The Regional Trial Court dismissed FILSCAP’s complaint on the ground that the IP Code exempts public performances by a club or institution for charitable or educational purposes, provided they are not profit making and do not charge admission fees. FILSCAP appealed to the Court of Appeals (CA), which likewise denied the appeal based on the application of the exemption known in the US as ‘the homestyle and business exemption’, designed for small businesses to use television or radio sets within its premises.
The Supreme Court, however, reversed the CA decision, stating that under Section 177.6 of the IP Code, public performance is an exclusive economic right of the author, and unless the act falls within the ambit of fair use, is copyright infringement. While Anrey does not directly charge a fee for playing radio broadcasts over its speakers, it can enhance profit by providing entertainment to the public, particularly its customers, who pay for the dining experience in Anrey’s restaurants.

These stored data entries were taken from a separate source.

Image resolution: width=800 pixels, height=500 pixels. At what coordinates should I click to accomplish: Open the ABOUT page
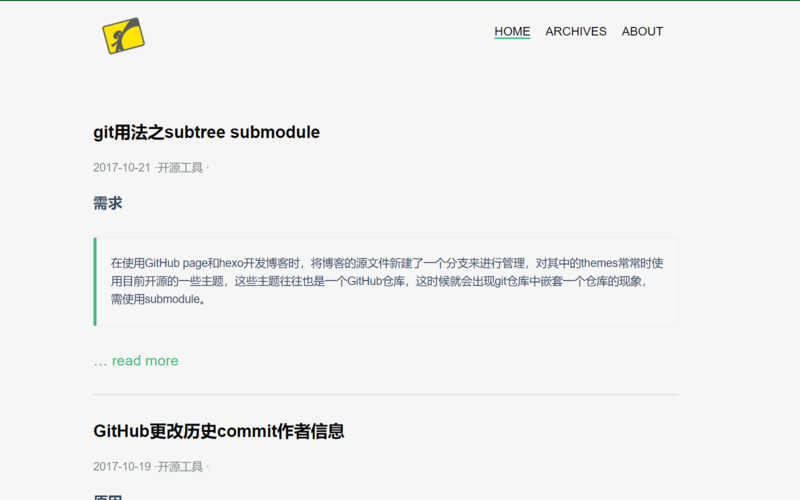[x=642, y=31]
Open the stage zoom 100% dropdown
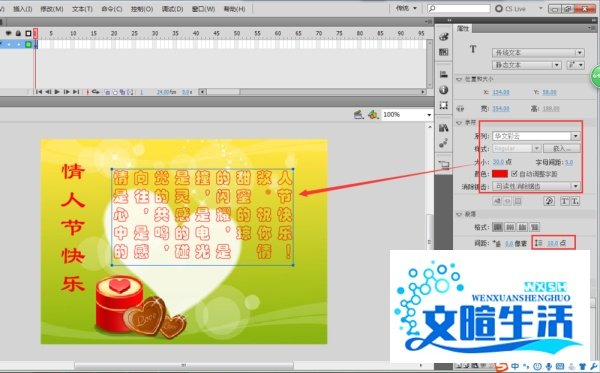 (x=407, y=114)
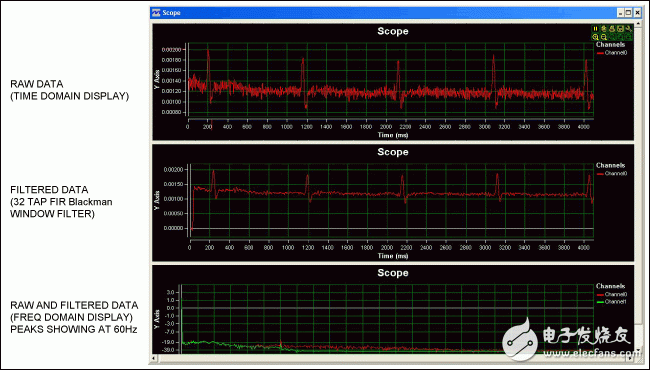
Task: Click the copy icon next to pause
Action: (x=604, y=29)
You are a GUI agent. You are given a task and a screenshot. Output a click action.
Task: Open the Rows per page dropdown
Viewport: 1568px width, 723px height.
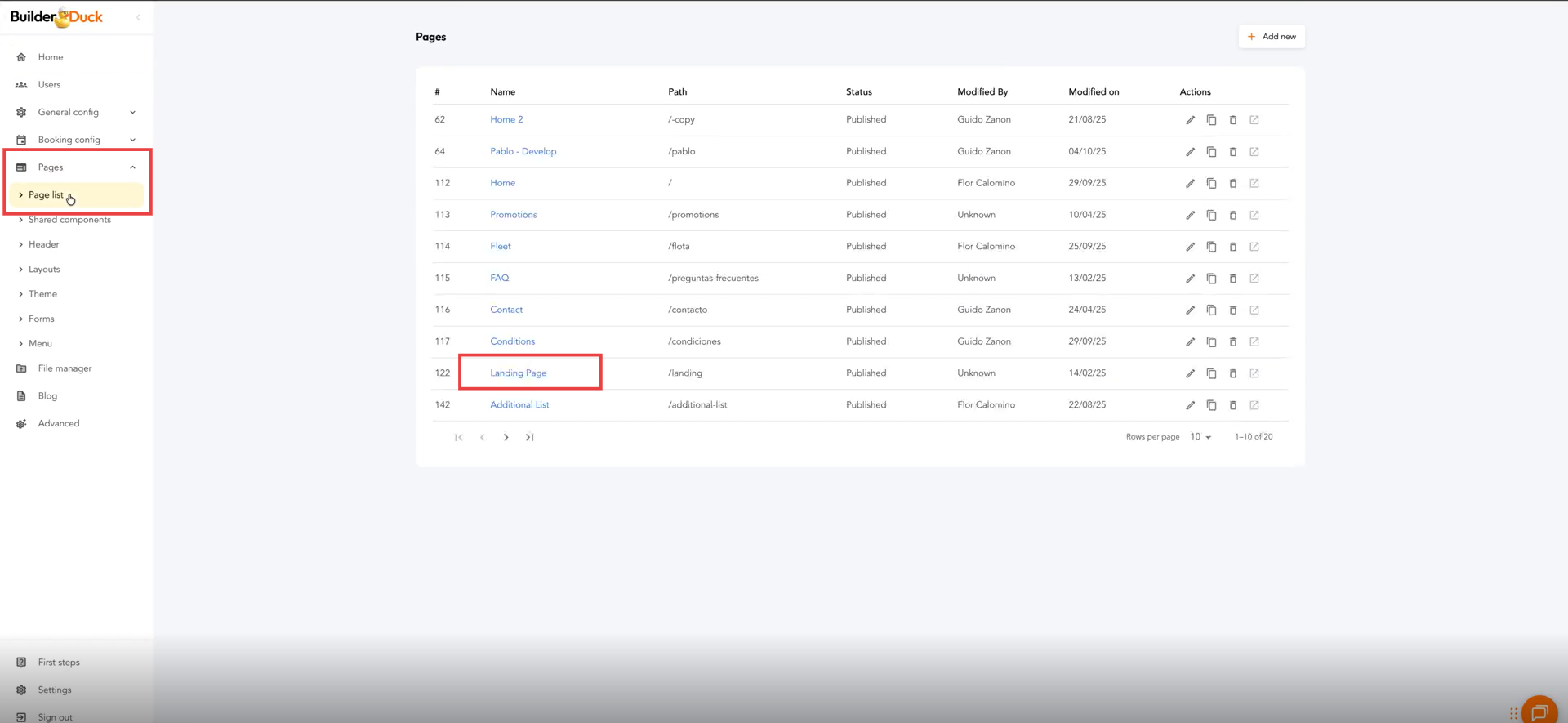click(1200, 437)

The SC also ruled that Anrey’s act, applying the four-factor application and analysis, is not fair use, declaring:
The purpose and character of the use of the copyrighted songs are commercial;
The nature of the copyrighted songs is creative rather than factual, and thus fair use is weighed against the user, Anrey;
An exact reproduction of the copyrighted songs is made when they are played via radio-over-loudspeakers, not just small portions thereof; and
The use of the copyrighted songs in this case could "result in a substantially adverse impact on the potential market” for said songs.
The SC, however, commented further that the broad definition of a public performance in the IP Code is a cause for concern: “By the mere definition of what a public performance is, listeners of a radio station, to some extent, risk copyright infringement.” The SC recommended lawmakers amend the IP Code, and adopt the WTO three-step test to determine whether the limitation or exception on the rights of an owner exceed said threshold. This would mean they:
Must be confined to certain special cases;
Cannot conflict with a normal exploitation of the work; and
Cannot unreasonably prejudice the legitimate interests of the rights holder.
These tests can also be applied cumulatively.